(Stored data entries)
□ □ □ □ □ □ □
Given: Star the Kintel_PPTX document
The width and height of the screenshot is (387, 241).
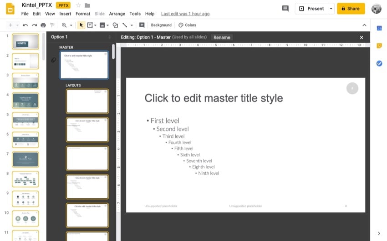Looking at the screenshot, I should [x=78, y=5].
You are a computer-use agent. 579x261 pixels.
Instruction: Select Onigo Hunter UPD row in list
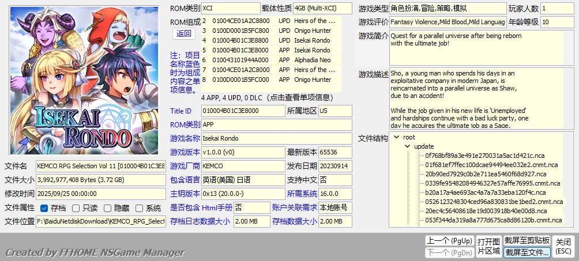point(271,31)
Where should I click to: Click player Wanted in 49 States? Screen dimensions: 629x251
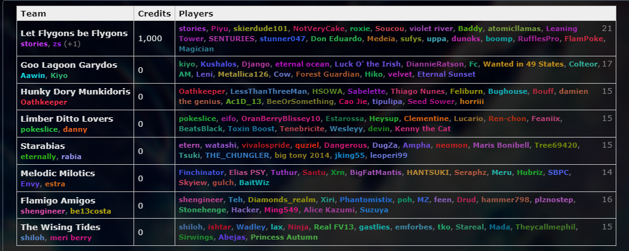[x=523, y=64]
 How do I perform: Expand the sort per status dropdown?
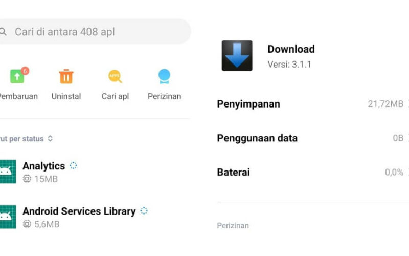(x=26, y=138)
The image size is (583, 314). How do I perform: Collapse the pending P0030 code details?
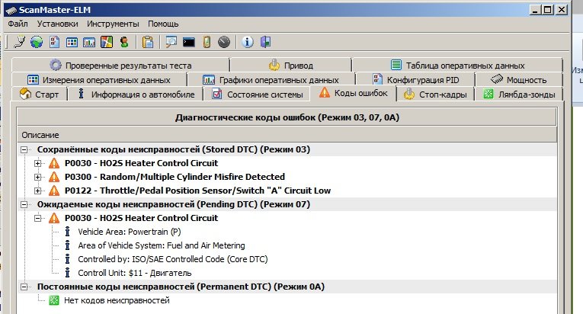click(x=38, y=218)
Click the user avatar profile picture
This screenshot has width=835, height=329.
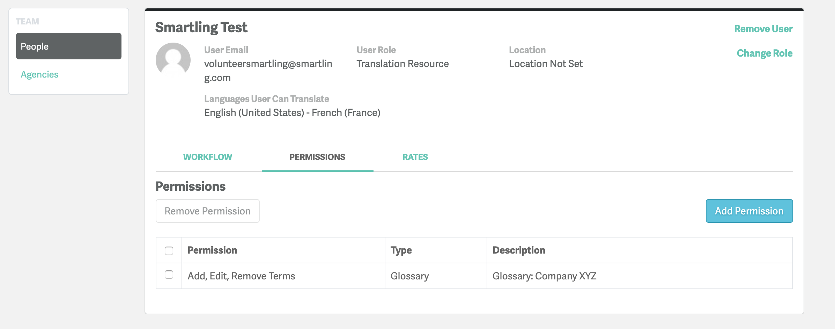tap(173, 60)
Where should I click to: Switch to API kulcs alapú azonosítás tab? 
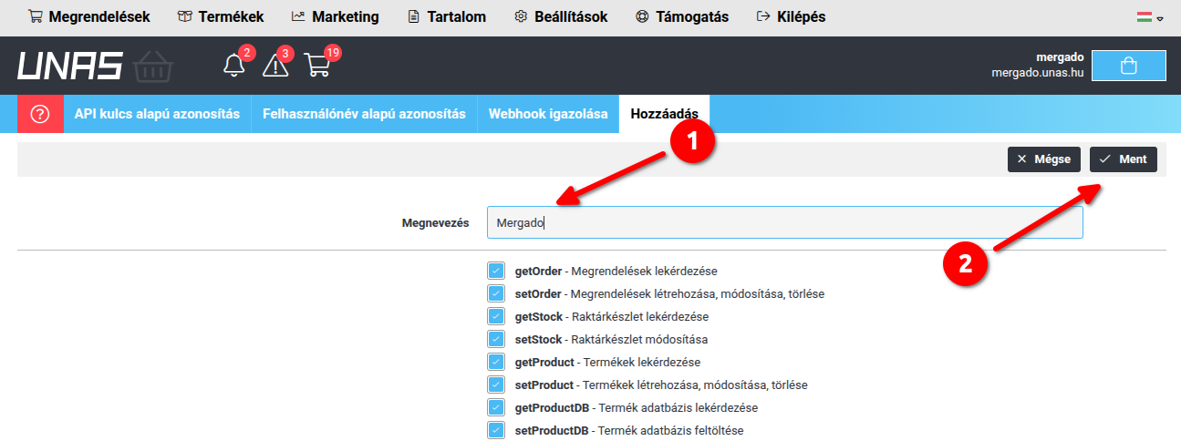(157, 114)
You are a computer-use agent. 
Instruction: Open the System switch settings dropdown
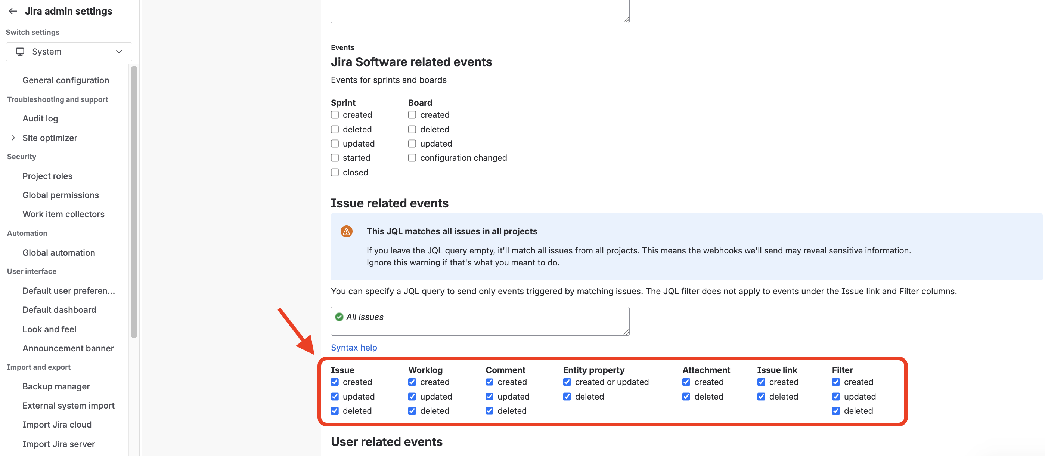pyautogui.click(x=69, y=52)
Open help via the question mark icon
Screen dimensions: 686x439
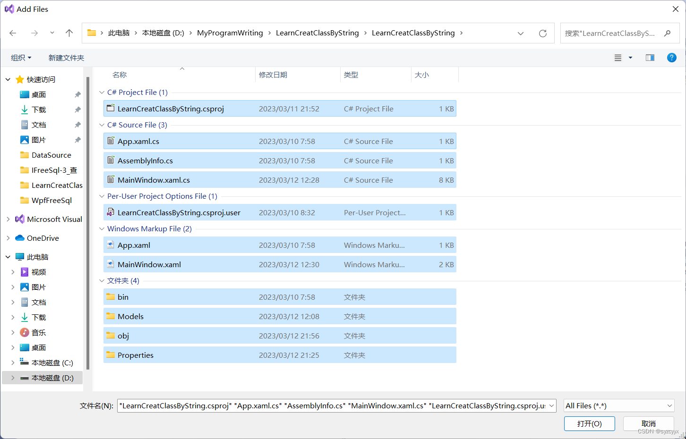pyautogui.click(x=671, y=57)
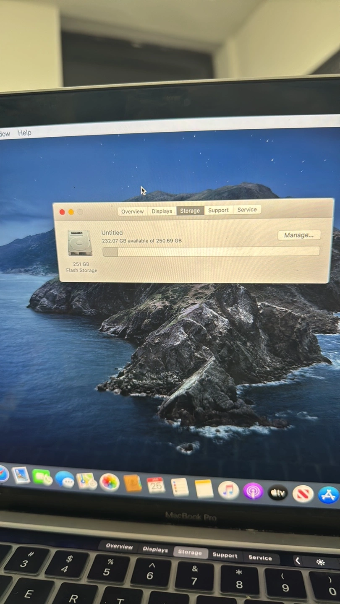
□ □ □ □ □ □ □
WORK ORDER
Exactness is what counts here: copy each entry as given and omit its pictures.

EXERCISE RESPONSE
Given: Star the Kintel_PPTX document
The width and height of the screenshot is (387, 241).
Looking at the screenshot, I should [x=78, y=5].
You are a computer-use agent. 579x261 pixels.
Instruction: Select Onigo Hunter UPD row in list
point(271,31)
Where should I click to: Click player Wanted in 49 States? Screen dimensions: 629x251
[x=523, y=64]
 How do I perform: Expand the sort per status dropdown?
(x=26, y=138)
The image size is (583, 314). How do I perform: Collapse the pending P0030 code details?
click(x=38, y=218)
Click the user avatar profile picture
This screenshot has width=835, height=329.
tap(173, 60)
Where should I click to: Switch to API kulcs alapú azonosítás tab? 
(157, 114)
You are a computer-use agent. 
Instruction: Open the System switch settings dropdown
pyautogui.click(x=69, y=52)
Open help via the question mark icon
Screen dimensions: 686x439
pyautogui.click(x=671, y=57)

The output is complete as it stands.